Supported architectures and build environments

Architectures

	x86_32	x86_64	ARM32v7	ARM64	PPC64LE
Windows	YES	YES	YES	YES	NO
Linux	YES	YES	YES	YES	YES
macOS	NO	YES	NO	NO	NO
Android	NO	NO	YES	YES	NO
iOS	NO	NO	NO	YES	NO

Build Environments(Host)

OS	Supports CPU	Supports GPU	Notes
Windows 10	YES	YES	VS2019 through the latest VS2015 are supported
Windows 10 Subsystem for Linux	YES	NO
Ubuntu 20.x/22.x	YES	YES	Also supported on ARM32v7 (experimental)
CentOS 7/8/9	YES	YES	Also supported on ARM32v7 (experimental)
macOS	YES	NO

GCC 8.x and below are not supported.
If you want to build a binary for a 32-bit architecture, you might have to do cross-compiling since a 32-bit compiler might not have enough memory to run the build.
Building the code on Android/iOS is not supported. You need to use a Windows, Linux or macOS device to do so.
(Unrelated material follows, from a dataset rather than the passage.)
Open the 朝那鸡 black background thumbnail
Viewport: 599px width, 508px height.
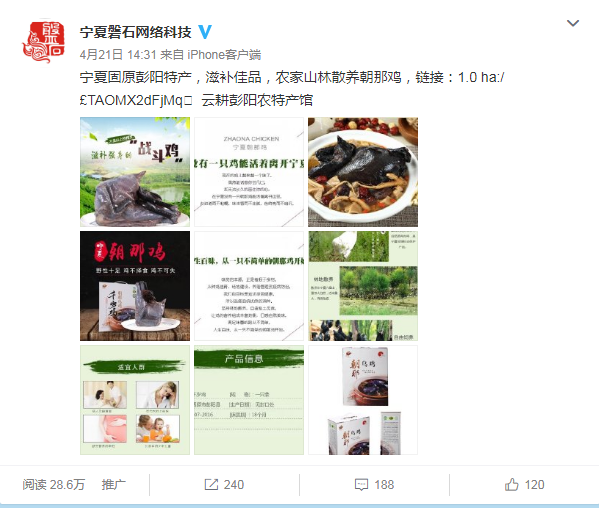click(x=135, y=286)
OS/Compiler	Supports VC	Supports GCC	Supports Clang
Windows 10	YES	Not tested	Not tested
Linux	NO	YES(gcc>=8)	Not tested
macOS	NO	Not tested	YES (Minimum version required not ascertained)

Target Environments

You can build the code for

Windows
Linux
MacOS
Android
iOS
WebAssembly

At runtime:

The minimum supported Windows version is Windows 10.
The minimum supported CentOS version is 7.
The minimum supported Ubuntu version is 16.04.

Common Build Instructions

Description	Command	Additional details
Basic build	`build.bat` (Windows) `./build.sh` (Linux)
Release build	`--config` Release	Release build. Other valid config values are RelWithDebInfo and Debug.
Build using parallel processing	`--parallel`	This is strongly recommended to speed up the build.
Build Shared Library	`--build_shared_lib`
Enable Training support	`--enable_training`

APIs and Language Bindings

API	Command	Additional details
Python	`--build_wheel`
C# and C Nuget packages	`--build_nuget`	Builds C# bindings and creates nuget package. Implies `--build_shared_lib` Detailed instructions can be found below.
WindowsML	`--use_winml` `--use_dml` `--build_shared_lib`	WindowsML depends on DirectML and the OnnxRuntime shared library
Java	`--build_java`	Creates an onnxruntime4j.jar in the build directory, implies `--build_shared_lib` Compiling the Java API requires gradle v6.1+ to be installed in addition to the usual requirements.
Node.js	`--build_nodejs`	Build Node.js binding. Implies `--build_shared_lib`

Build Nuget packages

Currently only supported on Windows and Linux.

Prerequisites

dotnet is required for building csharp bindings and creating managed nuget package. Follow the instructions here to download dotnet. Tested with versions 2.1 and 3.1.
nuget.exe. Follow the instructions here to download nuget
- On Windows, downloading nuget is straightforward and simply following the instructions above should work.
- On Linux, nuget relies on Mono runtime and therefore this needs to be setup too. Above link has all the information to setup Mono and nuget. The instructions can directly be found here. In some cases it is required to run sudo apt-get install mono-complete after installing mono.

Build Instructions

Windows

.\build.bat --build_nuget

Linux

./build.sh --build_nuget

Nuget packages are created under \nuget-artifacts

Other build options

Reduced Operator Kernel Build

Reduced Operator Kernel builds allow you to customize the kernels in the build to provide smaller binary sizes.

DebugNodeInputsOutputs

OnnxRuntime supports build options for enabling debugging of intermediate tensor shapes and data.

Build Instructions

Set onnxruntime_DEBUG_NODE_INPUTS_OUTPUT to build with this enabled.

Linux

./build.sh --cmake_extra_defines onnxruntime_DEBUG_NODE_INPUTS_OUTPUTS=1

Windows

.\build.bat --cmake_extra_defines onnxruntime_DEBUG_NODE_INPUTS_OUTPUTS=1

Configuration

The debug dump behavior can be controlled with several environment variables. See onnxruntime/core/framework/debug_node_inputs_outputs_utils.h for details.

Examples

To specify that node output data should be dumped (to stdout by default), set this environment variable:

ORT_DEBUG_NODE_IO_DUMP_OUTPUT_DATA=1

To specify that node output data should be dumped to files for nodes with name “Foo” or “Bar”, set these environment variables:

ORT_DEBUG_NODE_IO_DUMP_OUTPUT_DATA=1
ORT_DEBUG_NODE_IO_NAME_FILTER="Foo;Bar"
ORT_DEBUG_NODE_IO_DUMP_DATA_TO_FILES=1

ARM

There are a few options for building for ARM.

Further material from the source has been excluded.